El filme -y el reportaje original de John Carlin- muestra a la nación más dividida del mundo, dividida entre dos razas que implican dos clases sociales, dos niveles de derechos, dos leyes e incluso dos territorios separados geográficamente mediante una alambrada. Todas esas barreras se pueden resolver con medidas legales: un Gobierno puede tumbar los muros, repartir mejor la riqueza y derogar las leyes injustas. Pero hay un obstáculo más difícil de salvar: los sentimientos. Los blancos desprecian a los negros y los negros odian a los blancos ¿Cómo hacer que todos se sientan parte de la misma sociedad? Póngalos a ver el fútbol.

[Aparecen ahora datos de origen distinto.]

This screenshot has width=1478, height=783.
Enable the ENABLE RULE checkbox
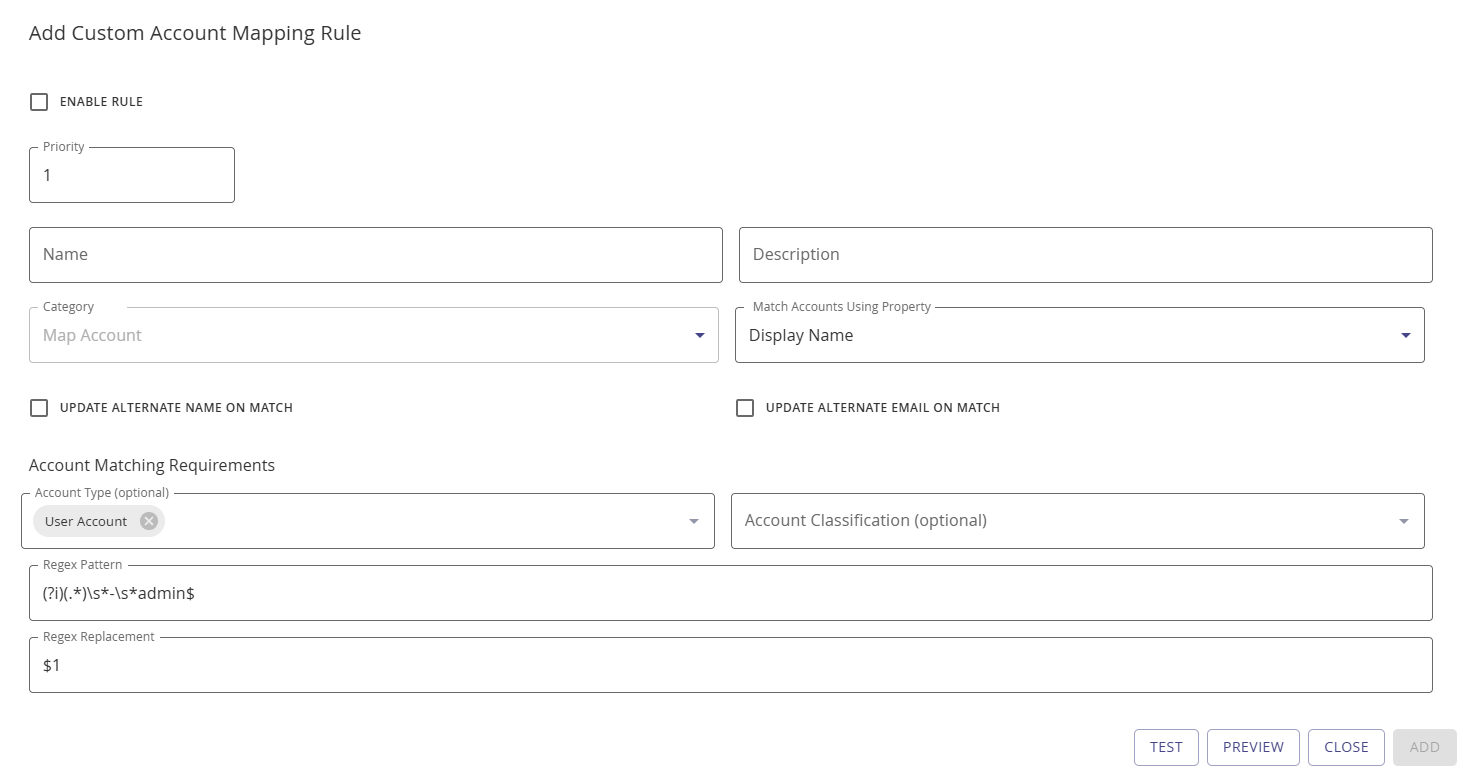39,101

La moraleja de la película es que la identidad es arbitraria. Podemos reivindicar cualquier cosa para sentirnos parte de un grupo. De hecho, los seres humanos somos lo suficientemente tontos para amar a los que apoyan a nuestro equipo de rugby aunque antes nos hayan perseguido a balazos.
Y sin embargo, pocos políticos son lo suficientemente listos para aprovecharlo. Como vimos el mes pasado en Vic y como veremos a lo largo de las próximas campañas electorales, es mucho más fácil aprovechar las fricciones sociales para ganar votos a costa de ellas, especialmente si un grupo no vota. El problema es que eso agrava las divisiones. Admiramos a Mandela porque supo encarar los problemas de fondo, aunque le costasen apoyos en el corto plazo.
¿Tendremos a nuestro pequeño Mandela catalán, un líder político sentado en un estadio con una dentadura de diseño?
Me temo que, dicho así, lo único parecido es Joan Laporta.